Now, I can’t speak for Rodney, Deryk, An, or Laurence, but I know the way that Laire and I love to prepare fiddleheads. I actually blogged our recipe a year ago, turns out! So I’ll just include a link to it:

FiddleheadsForaging for fresh food from the forest floor!
How’s that for a tongue twister? At this week’s Saturday market, like the last one, we will have (among other things) an abundance of foraged fiddleheads picked from ostrich ferns, now bursting out of creek floodlands and the forest floor (we won’t tell you exactly where!)…

Hope this helps some of our customers out!

Oh, and two more things: The Summer Market in Annapolis Royal starts this Saturday, and we’ll have lots of fiddleheads! Also, tomorrow (Friday) is our first Farm-Gate Friday of the season, from 4-6pm. Get a leg up on the selection, and a tour of the farm if you like!

Spring update!

So it’s spring. The spring peepers, robins, and blackflies have all made this abundantly clear here for some time now. It’s been a nice spring up here on the mountain. Rather cool but not overly wet. So long as there’s sunshine, the greenhouses and solar panels could hardly care less about the temperature.

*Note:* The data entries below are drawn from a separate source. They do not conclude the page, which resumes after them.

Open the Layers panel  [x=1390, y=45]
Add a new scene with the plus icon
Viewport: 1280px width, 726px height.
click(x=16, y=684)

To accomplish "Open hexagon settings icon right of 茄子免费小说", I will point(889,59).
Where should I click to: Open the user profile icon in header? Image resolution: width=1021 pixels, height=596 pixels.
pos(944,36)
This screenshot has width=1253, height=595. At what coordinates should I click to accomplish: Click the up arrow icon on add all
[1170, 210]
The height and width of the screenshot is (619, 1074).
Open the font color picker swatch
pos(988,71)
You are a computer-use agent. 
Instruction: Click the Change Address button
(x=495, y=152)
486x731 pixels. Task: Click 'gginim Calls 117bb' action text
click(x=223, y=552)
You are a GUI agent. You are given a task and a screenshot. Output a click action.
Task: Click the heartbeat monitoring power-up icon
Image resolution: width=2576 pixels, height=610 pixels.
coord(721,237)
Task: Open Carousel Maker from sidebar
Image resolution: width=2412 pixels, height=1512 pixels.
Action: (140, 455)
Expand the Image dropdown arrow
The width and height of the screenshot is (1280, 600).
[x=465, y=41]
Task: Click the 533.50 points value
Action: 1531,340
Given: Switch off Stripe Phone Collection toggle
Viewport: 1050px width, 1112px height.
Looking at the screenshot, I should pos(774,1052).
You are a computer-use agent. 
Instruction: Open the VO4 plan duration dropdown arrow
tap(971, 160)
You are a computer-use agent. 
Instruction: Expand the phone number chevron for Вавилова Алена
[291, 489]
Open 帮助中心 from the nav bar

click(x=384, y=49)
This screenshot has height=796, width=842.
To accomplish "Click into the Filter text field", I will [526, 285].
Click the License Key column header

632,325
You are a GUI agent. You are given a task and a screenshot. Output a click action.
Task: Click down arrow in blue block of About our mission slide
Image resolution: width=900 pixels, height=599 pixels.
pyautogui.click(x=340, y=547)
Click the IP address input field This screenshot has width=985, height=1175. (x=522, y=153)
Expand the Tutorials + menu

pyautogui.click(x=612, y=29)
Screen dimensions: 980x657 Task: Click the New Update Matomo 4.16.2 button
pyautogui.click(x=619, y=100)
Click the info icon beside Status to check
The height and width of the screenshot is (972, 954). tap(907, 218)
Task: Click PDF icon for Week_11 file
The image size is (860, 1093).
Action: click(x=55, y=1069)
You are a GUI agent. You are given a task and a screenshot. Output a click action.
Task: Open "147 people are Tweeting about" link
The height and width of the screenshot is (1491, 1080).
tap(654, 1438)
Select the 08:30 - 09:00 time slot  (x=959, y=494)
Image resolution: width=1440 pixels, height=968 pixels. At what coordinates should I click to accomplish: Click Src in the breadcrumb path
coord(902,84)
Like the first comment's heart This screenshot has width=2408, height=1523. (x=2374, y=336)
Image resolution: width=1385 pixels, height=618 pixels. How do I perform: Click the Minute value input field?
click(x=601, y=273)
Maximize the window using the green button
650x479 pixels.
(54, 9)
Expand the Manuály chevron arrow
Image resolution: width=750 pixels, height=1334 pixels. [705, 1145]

And by gods, the greenhouses sure have been pumping out some badass greens lately:

SpinachSpinach and other greens

More salad greens

Salad greensRed oakleaf lettuce

Radish, too. But you’ll have to come to the Annapolis Royal Winter Market tomorrow to see (and hopefully buy) those brightly coloured jewels. Tomorrow is the last Winter Market of the season, as next week – the 21st – we return to our spot at the Summer Market!

The outside gardens are also growing quite happily, with many of our beds in cold frames. The garlic is all doing great, and we’ve got carrots, beets, parsnips, peas, beans, kale, chard, potatoes, and more salad greens, spinach, and radish planted.

Garlic in full swing

And thanks to Laire’s maniacal efforts last fall, he and I have lots of tulips and daffodils in bloom all around our front yard! Such a wicked landscaper, that one.

Tulips abloomDaffodils littering the paths

Daffodils abloom along brook

You might be wondering what we’ve been up to lately. Well, unfortunately, we didn’t end up getting any new baby goats that we were all counting on here. We basically built a new barn for them, perhaps you’ve seen it? But then the goat kids just decided to not exist. That is, our billygoat turned out to be shooting blanks. None of our goats had actually been bred, as much as we managed to convince ourselves otherwise over the winter. This was a bit of a disappointment, mostly because baby goats are super cute and we were all planning on spending all spring cuddling with them for days on end.

No, actually, because it would have been great to get all that extra milk to make some hard cheeses and such. I even spent the winter getting rather obsessed with a certain style of raw milk cheesemaking through a wonderful book, The Art of Natural Cheesemaking. I’ve been practicing over the winter and become rather good at making various styles of fresh chèvre using a kefir starter culture. We still have enough milk on the go for me to keep that up – Mocha and Notch continue to yield milk since they gave birth last year – but it’ll be harder to squeeze a wheel of alpine or cheddar out of those old girls.

But we did end up with surprise kittens! And who doesn’t like kittens? Well, apparently they don’t like us. The kittens were born in the barn loft by our new feral barn cat, Lucky. Hopefully one day soon Lucky will be away hunting and we can sneak in some playtime with her babies!

We went for our first picking of fiddleheads yesterday. ‘Tis the season to forage for fiddleheads on the forest floor. We’ll go back next week when more of them have emerged, but we still did quite well. It’s lovely little spot we like to go picking at. There’s bloodroot in bloom everywhere.

Foraging for fiddleheads in the forestBloodroot in bloom

We’ll have lots of fiddleheads at the market tomorrow!

So really, why wouldn’t you come to market tomorrow? I mean, besides the thunderstorms? See you tomorrow!